The high frequency of such waterborne illnesses in Tajikistan ultimately traces back to the country’s decaying water supply system.


As soon as the annual rains start in the country, in the spring and autumn, a person turning on a tap is often rewarded with a coffee-brown liquid replete with sand, worms and bugs. Such water is unusable not just for drinking and cooking with, but even for washing one’s hands.


There is some hope of improvements in the future. The United Nations declared 2005 to 2015 the International Decade for Action: Water for Life. The title was meant in part to underline the need to provide clean drinking water across the globe.


President Imomali Rahmonov has said that 20 million dollars have been set aside to refurbish the water supply system in Dushanbe and that the population of that city, at least, ought to have access to clean drinking water by 2007.


In late July, the World Bank allocated an additional 13 million dollars in non-repayable funding to go towards an overhaul of the water system in Dushanbe and in in the north of the country.


But Petra Zeidler, a representative of the international MVV/Hydroplan consortium that has a tender to revamp Dushanbe’s water supply, says much more money is needed if the job is to be done properly. “To completely reconstruct the Dushanbe water supply system would cost around 150 million dollars,” Zeidler told IWPR.


The state enterprise in charge of water distribution in Dushanbe also appears to be sliding into financial ruin.


In mid-2007, the company is due to start paying back a previous loan from the World Bank. And observers warn that even if all customers pay their water bills on time, the revenue will still only be enough to cover around 30 per cent of the normal operating costs of the city’s water system.


One option is for the enterprise to raise its rates, but with a million dollars already outstanding in unpaid water bills at the start of last month, it remains an open question whether higher prices would actually increase revenue or just ratchet up this consumer debt.

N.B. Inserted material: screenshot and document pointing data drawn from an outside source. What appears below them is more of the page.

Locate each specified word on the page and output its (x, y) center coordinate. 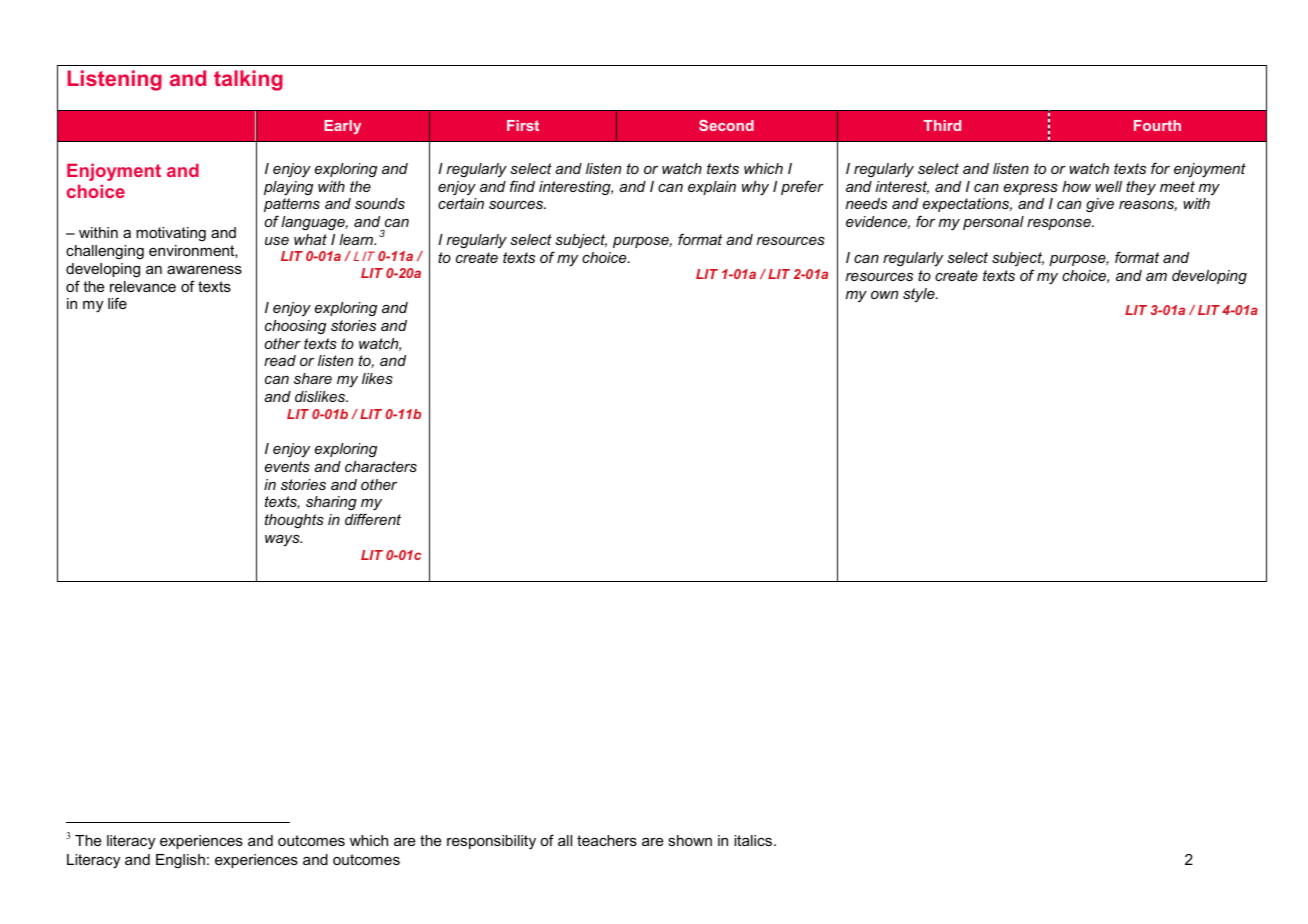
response (1060, 224)
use (277, 241)
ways (283, 541)
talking (248, 80)
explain (712, 188)
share (313, 378)
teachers (607, 840)
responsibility (491, 842)
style (920, 295)
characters (381, 466)
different (373, 519)
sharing (331, 503)
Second (726, 125)
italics (754, 840)
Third (942, 125)
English (180, 861)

Another possible solution that has been considered by the company is to install water meters and carry out random checks to prevent wastage of water, particularly by people tending their gardens. But this route has the disadvantage that it would require extra resources.


In the meantime, locals say problems caused by waterborne infections are only likely to be made worse by the introduction on August 1 of a new fee system for medical treatment in Tajik hospitals. While a formal list of prices has not yet been made available, patients report that a day’s treatment in hospital now costs around 30 dollars.


“The number of cases of intestinal illnesses with a fatal outcome will grow every day as a result,” Shamsia Islomova, a resident of the Hissar district, told IWPR. “People in most districts are poor and can’t pay this kind of money for treatment. All we can do is trust in God.”